OpenAI Quietly Ships Skills in ChatGPT and Codex CLI

OpenAI quietly shipped support for filesystem-based “skills” in both ChatGPT and Codex CLI, aligning with Anthropic’s lightweight approach. In ChatGPT, built-in skills guide robust document/PDF handling by rendering pages to images and iterating for layout fidelity; the author’s test produced a polished PDF after self-correction. Codex CLI now loads user skills from ~/.codex/skills, and successfully used one to scaffold a working Datasette plugin—evidence that skills are practical and worth standardizing.
Key Points
- OpenAI has introduced filesystem “skills” in ChatGPT (Code Interpreter) and Codex CLI, mirroring Anthropic’s simple folder-with-Markdown pattern.
- ChatGPT’s skills include documents and PDFs, using page rendering to PNGs plus vision models to preserve layout and visuals over raw text extraction.

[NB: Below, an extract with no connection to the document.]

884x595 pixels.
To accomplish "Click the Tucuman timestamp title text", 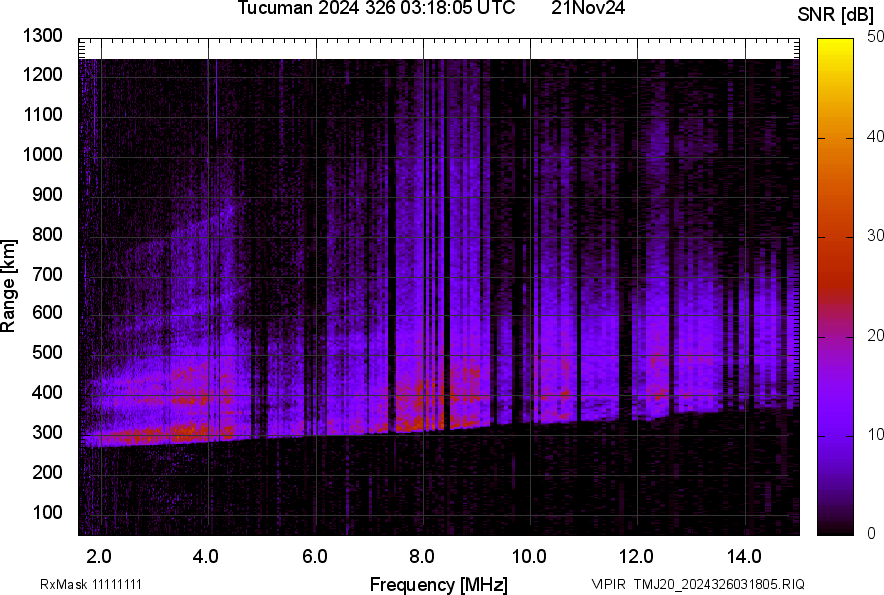I will click(376, 9).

- A real-world test produced a high-quality PDF after iterative self-checks, including automatic font substitution to handle macrons in “kākāpō.”
- Codex CLI can load user-installed skills from ~/.codex/skills; Willison used this to have Codex generate a functioning Datasette plugin.

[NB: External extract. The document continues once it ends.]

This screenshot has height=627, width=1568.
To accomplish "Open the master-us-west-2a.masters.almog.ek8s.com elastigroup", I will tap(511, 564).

- The author calls for a formal, minimal skills spec—potentially overseen by the Agentic AI Foundation—because the pattern is gaining rapid adoption.
Sentiment
The community broadly agrees that skills are a useful and well-designed pattern, with particular enthusiasm for their token efficiency compared to MCP. However, there is notable pushback on novelty claims, with a vocal minority insisting the concept is just rebranded documentation. The tone toward Anthropic is warm and respectful, with many viewing their simple-but-sticky approach as genuinely clever even if not revolutionary.
In Agreement
- Skills provide real value through their lazy-loading model: only a one-line index entry per skill is in the base context, and full instructions load only when needed — unlike MCP which forces all tool definitions into every prompt.
- The filesystem-based, folder-per-skill pattern is simple enough to implement anywhere and enables cross-platform portability, making it a genuinely useful standardization even if the underlying concept is not new.
- Skills are a better abstraction than MCP for many use cases: they work in web UIs, mobile apps, and cloud environments where local MCP servers cannot run.
- The pattern of pairing markdown instructions with Python CLI scripts is an effective way to blend LLM reasoning with deterministic, reliable execution.
- Anthropic continues to produce deceptively simple innovations (MCP, skills, CLAUDE.md) that gain adoption across the ecosystem, and OpenAI catching up validates the approach.
Opposed
- Skills are not a new invention — they are just dynamic prompt extension, a concept that exists in many forms across platforms, and any developer can implement them in 20-30 lines of code.
- The framing of skills as a groundbreaking pattern is marketing hype; it is fundamentally just good documentation and context engineering that developers have always done.
- Calling for a vendor-neutral skills standard or foundation (like the Agentic AI Foundation) feels premature and performative for something this simple, drawing comparisons to Silicon Valley's satirical 'tethics.'
- MCP is already a sufficient packaging mechanism for skills plus code; the distinction between skills and MCP is overstated.